-- Exercise objective --
All of the entries below are to be repeated word for word.

-- Records for this exercise --
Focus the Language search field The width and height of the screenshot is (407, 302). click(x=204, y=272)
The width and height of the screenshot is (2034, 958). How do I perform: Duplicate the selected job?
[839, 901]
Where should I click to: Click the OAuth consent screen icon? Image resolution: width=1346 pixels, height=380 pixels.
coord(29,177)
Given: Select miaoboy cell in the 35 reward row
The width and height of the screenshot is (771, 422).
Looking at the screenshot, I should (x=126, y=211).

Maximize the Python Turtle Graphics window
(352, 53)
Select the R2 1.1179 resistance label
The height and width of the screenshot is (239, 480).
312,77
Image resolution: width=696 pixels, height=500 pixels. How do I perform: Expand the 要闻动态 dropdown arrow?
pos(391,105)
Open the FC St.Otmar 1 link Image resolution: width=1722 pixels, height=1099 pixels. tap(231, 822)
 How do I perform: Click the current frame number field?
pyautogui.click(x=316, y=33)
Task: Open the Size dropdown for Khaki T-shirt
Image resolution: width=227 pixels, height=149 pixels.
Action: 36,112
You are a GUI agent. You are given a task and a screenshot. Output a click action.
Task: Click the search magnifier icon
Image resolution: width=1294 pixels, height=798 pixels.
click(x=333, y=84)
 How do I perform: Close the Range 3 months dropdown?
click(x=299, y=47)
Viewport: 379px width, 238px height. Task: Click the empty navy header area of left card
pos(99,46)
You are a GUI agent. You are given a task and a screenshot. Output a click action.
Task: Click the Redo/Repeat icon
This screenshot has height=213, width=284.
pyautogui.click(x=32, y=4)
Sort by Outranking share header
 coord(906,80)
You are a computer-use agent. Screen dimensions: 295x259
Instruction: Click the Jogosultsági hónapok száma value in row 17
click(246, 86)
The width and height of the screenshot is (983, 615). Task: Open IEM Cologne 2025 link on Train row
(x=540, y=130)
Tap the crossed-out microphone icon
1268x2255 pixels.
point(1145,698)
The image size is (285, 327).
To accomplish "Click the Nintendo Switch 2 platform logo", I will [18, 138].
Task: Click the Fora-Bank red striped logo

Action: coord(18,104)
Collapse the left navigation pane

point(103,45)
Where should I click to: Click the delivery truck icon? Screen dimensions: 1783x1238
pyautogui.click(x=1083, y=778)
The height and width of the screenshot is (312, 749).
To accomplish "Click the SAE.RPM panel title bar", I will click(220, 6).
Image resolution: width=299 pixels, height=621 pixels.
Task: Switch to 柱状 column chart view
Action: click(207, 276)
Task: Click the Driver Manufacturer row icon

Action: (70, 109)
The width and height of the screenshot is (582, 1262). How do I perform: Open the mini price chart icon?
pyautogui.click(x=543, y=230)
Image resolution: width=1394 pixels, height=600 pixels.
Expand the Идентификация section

-- Solution to this problem --
Focus the Language search field The width and height of the screenshot is (407, 302). click(x=204, y=272)
The width and height of the screenshot is (2034, 958). How do I perform: Duplicate the selected job?
[839, 901]
Where should I click to: Click the OAuth consent screen icon? Image resolution: width=1346 pixels, height=380 pixels.
coord(29,177)
Given: Select miaoboy cell in the 35 reward row
The width and height of the screenshot is (771, 422).
Looking at the screenshot, I should (x=126, y=211).

Maximize the Python Turtle Graphics window
(352, 53)
Select the R2 1.1179 resistance label
The height and width of the screenshot is (239, 480).
312,77
Image resolution: width=696 pixels, height=500 pixels. How do I perform: Expand the 要闻动态 dropdown arrow?
pos(391,105)
Open the FC St.Otmar 1 link Image resolution: width=1722 pixels, height=1099 pixels. tap(231, 822)
 How do I perform: Click the current frame number field?
pyautogui.click(x=316, y=33)
Task: Open the Size dropdown for Khaki T-shirt
Image resolution: width=227 pixels, height=149 pixels.
Action: 36,112
You are a GUI agent. You are given a task and a screenshot. Output a click action.
Task: Click the search magnifier icon
Image resolution: width=1294 pixels, height=798 pixels.
click(x=333, y=84)
 How do I perform: Close the Range 3 months dropdown?
click(x=299, y=47)
Viewport: 379px width, 238px height. Task: Click the empty navy header area of left card
pos(99,46)
You are a GUI agent. You are given a task and a screenshot. Output a click action.
Task: Click the Redo/Repeat icon
This screenshot has height=213, width=284.
pyautogui.click(x=32, y=4)
Sort by Outranking share header
 coord(906,80)
You are a computer-use agent. Screen dimensions: 295x259
Instruction: Click the Jogosultsági hónapok száma value in row 17
click(246, 86)
The width and height of the screenshot is (983, 615). Task: Open IEM Cologne 2025 link on Train row
(x=540, y=130)
Tap the crossed-out microphone icon
1268x2255 pixels.
point(1145,698)
The image size is (285, 327).
To accomplish "Click the Nintendo Switch 2 platform logo", I will [18, 138].
Task: Click the Fora-Bank red striped logo

Action: coord(18,104)
Collapse the left navigation pane

point(103,45)
Where should I click to: Click the delivery truck icon? Screen dimensions: 1783x1238
pyautogui.click(x=1083, y=778)
The height and width of the screenshot is (312, 749).
To accomplish "Click the SAE.RPM panel title bar", I will click(220, 6).
Image resolution: width=299 pixels, height=621 pixels.
Task: Switch to 柱状 column chart view
Action: click(207, 276)
Task: Click the Driver Manufacturer row icon

Action: (70, 109)
The width and height of the screenshot is (582, 1262). How do I perform: Open the mini price chart icon?
pyautogui.click(x=543, y=230)
Image resolution: width=1394 pixels, height=600 pixels.
Expand the Идентификация section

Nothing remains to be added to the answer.